The registry stores:
- the logical identity of each artifact (format-independent)
- immutable artifact versions, each with an authored primary format
- per-version, per-format representations — JSON Schema, raw XSD, core-json
- the XSD namespace lookup
- the reference graph between artifacts
API DTOs are projections built at the boundary from the stored artifact, not
ORM entities. This avoids duplicated truth: MappingDto.source is derived from
config.source, PipelineDto.mappingRefs from the pipeline nodes, etc. — the
artifact document remains canonical and the projections cannot drift from it.
Design principles
- CORE URNs are the stable public identity of every artifact — the format is never part of the identity. The same DataStructure may be authored as JSON Schema in one version and as XSD in another.

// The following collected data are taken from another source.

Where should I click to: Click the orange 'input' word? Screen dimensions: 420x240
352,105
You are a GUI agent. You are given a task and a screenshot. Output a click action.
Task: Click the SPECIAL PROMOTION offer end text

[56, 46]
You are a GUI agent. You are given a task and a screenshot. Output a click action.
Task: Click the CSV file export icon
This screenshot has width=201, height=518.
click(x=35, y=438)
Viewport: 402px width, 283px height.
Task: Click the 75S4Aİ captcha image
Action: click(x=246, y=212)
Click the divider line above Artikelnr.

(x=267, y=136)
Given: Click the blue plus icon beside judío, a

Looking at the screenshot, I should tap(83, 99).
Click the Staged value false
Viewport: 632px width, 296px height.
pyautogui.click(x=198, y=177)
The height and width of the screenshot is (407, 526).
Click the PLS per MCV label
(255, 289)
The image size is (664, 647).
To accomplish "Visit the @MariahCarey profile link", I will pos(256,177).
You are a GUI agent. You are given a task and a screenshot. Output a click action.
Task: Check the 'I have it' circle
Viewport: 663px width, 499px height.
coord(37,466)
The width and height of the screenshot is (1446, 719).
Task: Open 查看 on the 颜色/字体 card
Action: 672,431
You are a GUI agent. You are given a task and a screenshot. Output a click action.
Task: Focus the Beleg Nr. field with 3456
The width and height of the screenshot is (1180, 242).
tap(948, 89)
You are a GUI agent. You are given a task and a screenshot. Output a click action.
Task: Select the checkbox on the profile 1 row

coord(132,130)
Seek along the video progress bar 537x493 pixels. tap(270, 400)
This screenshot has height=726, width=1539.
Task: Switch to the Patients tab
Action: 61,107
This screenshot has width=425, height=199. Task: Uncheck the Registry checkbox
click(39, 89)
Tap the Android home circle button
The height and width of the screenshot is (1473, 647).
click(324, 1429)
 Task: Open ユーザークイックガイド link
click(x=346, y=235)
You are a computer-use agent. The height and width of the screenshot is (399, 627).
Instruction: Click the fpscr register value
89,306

- Artifact payloads are canonical JSON documents, stored as
jsonb. - XSD payloads are stored as raw text; a JSON Schema representation is generated from them on read (and cached).
- Each version records its authored primary format; the format-specific content
lives in
artifact_representation(one row per format). - Versioning is explicit, backend-owned and modelled in the database.
- References are stored relationally for fast dependency/impact queries, and the complete graph is kept — cycles included.
- Persistence access uses a thin
JdbcClientrepository layer; large dynamic JSON trees are stored asjsonb/text rather than decomposed into entity fields (no JPA/Hibernate).
Tables
The schema lives in db/migration/V1__artifact_registry.sql (Flyway).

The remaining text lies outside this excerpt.